## Aim of the task
Below are lines of data; count those that contain "http" and give the total alone.

## Data extracts
========================
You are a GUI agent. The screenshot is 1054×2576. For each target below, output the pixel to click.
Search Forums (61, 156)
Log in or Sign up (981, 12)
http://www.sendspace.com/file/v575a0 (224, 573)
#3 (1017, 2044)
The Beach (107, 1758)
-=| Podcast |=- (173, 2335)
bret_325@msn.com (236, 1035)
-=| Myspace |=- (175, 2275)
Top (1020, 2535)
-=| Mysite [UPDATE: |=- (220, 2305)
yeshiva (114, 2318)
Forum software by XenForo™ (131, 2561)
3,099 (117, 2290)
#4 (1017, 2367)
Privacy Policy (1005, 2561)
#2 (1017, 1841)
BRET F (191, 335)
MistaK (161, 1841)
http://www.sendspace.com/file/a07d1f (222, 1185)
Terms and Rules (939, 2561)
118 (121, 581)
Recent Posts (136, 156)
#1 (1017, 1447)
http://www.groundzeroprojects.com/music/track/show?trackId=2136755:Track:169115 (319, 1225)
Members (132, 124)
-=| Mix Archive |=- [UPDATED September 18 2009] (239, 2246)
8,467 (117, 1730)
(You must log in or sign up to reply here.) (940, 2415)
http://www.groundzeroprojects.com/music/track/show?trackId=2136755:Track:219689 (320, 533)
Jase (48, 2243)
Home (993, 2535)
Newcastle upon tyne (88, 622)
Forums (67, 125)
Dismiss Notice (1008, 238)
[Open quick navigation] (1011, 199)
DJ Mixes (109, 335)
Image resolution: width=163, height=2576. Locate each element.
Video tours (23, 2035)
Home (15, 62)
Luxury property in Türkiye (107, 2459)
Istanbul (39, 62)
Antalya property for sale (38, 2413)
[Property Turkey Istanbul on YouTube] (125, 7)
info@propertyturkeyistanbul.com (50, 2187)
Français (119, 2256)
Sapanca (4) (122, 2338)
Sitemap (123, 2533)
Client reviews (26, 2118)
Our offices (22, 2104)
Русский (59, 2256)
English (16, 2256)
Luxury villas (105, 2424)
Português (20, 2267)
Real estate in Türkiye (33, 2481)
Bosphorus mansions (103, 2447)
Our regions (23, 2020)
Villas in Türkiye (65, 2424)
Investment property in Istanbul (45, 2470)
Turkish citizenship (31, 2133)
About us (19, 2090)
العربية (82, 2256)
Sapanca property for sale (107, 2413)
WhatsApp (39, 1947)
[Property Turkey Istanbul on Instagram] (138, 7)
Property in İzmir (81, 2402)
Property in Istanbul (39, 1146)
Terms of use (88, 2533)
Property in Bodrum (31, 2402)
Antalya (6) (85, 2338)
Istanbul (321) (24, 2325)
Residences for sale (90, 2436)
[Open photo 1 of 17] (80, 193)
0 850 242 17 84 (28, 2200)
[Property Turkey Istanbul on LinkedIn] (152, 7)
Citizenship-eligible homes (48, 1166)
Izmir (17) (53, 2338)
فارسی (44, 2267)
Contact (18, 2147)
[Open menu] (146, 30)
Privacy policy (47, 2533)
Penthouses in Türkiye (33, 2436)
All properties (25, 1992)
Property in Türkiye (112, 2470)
========================
## Reply to the task
4